**PROBLEM**: Return a copy of every line in the records that includes the word "computer".

*** Begin section ***

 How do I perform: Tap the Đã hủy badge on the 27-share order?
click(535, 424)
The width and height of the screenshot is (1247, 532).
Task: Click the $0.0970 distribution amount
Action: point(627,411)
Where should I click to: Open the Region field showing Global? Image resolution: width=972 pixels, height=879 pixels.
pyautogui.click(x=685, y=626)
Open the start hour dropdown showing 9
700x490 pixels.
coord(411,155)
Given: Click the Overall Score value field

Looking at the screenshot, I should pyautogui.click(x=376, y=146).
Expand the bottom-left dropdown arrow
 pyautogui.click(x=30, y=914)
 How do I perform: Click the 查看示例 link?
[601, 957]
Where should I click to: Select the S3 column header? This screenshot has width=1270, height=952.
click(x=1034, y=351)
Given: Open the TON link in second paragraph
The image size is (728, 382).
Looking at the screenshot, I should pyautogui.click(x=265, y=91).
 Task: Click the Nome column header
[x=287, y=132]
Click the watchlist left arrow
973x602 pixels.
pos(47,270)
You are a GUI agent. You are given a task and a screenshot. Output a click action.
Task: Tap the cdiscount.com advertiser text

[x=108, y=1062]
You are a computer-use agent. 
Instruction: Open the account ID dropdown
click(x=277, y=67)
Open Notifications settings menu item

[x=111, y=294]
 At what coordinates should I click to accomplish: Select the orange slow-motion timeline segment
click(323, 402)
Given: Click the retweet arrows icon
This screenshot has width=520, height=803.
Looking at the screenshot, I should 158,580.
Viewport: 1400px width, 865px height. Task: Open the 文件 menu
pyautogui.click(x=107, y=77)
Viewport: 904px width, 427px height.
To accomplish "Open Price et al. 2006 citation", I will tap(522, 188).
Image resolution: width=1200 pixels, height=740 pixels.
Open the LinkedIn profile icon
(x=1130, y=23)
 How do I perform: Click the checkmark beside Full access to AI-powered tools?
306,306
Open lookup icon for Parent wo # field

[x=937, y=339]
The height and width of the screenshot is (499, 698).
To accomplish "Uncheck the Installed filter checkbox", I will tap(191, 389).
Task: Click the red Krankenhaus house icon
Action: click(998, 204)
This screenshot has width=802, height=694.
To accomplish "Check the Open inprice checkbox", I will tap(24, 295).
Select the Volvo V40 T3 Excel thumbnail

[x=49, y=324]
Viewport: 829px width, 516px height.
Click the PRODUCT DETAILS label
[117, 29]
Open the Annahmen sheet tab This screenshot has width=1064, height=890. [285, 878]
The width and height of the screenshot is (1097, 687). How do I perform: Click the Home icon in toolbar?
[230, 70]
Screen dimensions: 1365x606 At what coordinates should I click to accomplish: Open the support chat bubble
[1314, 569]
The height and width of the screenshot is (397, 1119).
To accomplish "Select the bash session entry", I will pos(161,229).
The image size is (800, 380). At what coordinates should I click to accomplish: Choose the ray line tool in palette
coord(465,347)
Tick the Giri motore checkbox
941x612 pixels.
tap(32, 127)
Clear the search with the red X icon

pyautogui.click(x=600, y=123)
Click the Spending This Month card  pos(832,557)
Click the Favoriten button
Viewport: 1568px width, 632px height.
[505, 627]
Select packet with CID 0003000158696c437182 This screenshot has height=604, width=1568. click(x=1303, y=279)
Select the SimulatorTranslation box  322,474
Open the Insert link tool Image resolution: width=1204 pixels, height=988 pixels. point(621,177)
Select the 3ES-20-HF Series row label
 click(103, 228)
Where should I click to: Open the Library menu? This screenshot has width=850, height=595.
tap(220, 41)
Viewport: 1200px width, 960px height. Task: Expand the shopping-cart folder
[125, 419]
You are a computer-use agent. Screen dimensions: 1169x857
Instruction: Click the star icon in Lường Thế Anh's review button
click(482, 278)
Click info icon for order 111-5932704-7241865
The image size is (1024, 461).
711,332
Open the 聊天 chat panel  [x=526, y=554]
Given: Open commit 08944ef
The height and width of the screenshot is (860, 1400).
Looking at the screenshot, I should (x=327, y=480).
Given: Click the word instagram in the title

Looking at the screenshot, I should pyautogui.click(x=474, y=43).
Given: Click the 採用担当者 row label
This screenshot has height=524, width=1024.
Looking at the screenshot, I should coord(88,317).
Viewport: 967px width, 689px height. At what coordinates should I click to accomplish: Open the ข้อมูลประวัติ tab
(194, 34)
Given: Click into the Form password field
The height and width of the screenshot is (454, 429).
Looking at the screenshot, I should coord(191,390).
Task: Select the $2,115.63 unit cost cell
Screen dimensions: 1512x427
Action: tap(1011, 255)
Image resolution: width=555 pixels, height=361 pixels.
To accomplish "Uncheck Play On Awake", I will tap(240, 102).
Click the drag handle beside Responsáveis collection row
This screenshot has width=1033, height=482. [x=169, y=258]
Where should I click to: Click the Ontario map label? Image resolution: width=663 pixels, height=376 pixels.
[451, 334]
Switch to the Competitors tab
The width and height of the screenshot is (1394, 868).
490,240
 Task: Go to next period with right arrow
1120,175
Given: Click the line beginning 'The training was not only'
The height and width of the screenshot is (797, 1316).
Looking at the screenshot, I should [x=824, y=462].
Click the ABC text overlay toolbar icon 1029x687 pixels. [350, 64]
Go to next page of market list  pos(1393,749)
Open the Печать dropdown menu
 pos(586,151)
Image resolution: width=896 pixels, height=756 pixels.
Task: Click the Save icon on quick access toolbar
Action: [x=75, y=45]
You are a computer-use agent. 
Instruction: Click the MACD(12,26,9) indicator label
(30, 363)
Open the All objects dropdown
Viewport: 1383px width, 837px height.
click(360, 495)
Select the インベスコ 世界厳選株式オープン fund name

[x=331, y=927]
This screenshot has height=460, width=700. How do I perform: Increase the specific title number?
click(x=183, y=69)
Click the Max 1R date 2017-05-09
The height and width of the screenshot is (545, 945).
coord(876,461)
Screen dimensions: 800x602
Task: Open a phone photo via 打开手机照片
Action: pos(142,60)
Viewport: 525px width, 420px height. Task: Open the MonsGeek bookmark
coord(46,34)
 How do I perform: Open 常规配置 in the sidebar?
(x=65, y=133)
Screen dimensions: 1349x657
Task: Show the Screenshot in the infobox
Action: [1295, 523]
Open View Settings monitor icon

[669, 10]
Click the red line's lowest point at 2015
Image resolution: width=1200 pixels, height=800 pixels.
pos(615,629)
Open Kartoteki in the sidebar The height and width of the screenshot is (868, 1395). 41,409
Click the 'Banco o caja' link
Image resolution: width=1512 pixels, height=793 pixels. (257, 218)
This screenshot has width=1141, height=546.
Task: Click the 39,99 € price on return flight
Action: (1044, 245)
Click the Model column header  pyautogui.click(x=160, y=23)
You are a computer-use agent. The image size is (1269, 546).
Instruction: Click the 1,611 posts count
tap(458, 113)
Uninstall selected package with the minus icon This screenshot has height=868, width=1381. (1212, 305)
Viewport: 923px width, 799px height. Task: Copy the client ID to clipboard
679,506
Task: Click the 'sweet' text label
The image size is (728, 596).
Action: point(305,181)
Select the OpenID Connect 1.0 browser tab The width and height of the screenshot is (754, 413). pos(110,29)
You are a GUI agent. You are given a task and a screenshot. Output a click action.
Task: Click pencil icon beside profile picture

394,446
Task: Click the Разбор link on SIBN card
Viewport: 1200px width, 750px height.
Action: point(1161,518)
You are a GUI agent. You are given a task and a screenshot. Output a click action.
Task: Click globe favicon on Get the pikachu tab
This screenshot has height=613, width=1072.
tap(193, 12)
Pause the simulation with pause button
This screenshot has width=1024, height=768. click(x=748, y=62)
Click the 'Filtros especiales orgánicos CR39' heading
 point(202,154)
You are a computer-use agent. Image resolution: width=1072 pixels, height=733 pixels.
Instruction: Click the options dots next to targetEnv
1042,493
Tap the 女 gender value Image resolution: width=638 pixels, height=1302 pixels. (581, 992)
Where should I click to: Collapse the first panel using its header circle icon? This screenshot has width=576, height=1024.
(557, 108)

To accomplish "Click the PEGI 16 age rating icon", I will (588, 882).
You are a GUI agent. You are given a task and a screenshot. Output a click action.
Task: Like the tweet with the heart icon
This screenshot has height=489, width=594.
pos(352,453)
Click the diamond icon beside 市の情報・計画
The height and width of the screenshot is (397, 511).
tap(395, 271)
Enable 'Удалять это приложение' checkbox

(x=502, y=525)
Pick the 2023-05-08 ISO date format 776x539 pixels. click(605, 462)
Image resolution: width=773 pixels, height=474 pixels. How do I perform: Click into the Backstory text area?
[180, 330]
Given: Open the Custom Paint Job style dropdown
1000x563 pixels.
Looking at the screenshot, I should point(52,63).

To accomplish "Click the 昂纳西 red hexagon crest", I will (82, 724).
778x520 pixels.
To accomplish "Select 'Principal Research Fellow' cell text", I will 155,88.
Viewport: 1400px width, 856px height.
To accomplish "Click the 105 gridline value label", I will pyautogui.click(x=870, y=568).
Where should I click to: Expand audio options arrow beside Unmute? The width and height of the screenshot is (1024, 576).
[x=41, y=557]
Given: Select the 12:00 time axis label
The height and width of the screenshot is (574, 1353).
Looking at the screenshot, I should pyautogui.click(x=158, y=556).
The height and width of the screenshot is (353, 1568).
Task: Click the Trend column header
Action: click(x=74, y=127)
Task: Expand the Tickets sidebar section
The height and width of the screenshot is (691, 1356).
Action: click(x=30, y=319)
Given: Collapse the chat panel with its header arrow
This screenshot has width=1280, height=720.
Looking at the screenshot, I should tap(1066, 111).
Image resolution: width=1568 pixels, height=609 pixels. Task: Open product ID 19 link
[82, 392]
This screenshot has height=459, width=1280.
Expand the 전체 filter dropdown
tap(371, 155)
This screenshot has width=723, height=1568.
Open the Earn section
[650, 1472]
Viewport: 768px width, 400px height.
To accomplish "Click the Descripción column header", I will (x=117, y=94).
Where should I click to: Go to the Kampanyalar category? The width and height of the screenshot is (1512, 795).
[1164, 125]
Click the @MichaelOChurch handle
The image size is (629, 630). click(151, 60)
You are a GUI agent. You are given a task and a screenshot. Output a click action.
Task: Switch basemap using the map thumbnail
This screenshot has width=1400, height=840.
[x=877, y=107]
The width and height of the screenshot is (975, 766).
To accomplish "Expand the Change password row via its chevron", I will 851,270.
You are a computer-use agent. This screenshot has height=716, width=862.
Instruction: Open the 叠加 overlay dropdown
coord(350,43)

*** End section ***

**SOLVED PROBLEM**:
You are a computer-use agent. 
You are a computer-use agent. Screen dimensions: 1169x857
You are a computer-use agent. 
You are a computer-use agent. The image size is (1269, 546).
You are a computer-use agent. Image resolution: width=1072 pixels, height=733 pixels.
You are a computer-use agent. This screenshot has height=716, width=862.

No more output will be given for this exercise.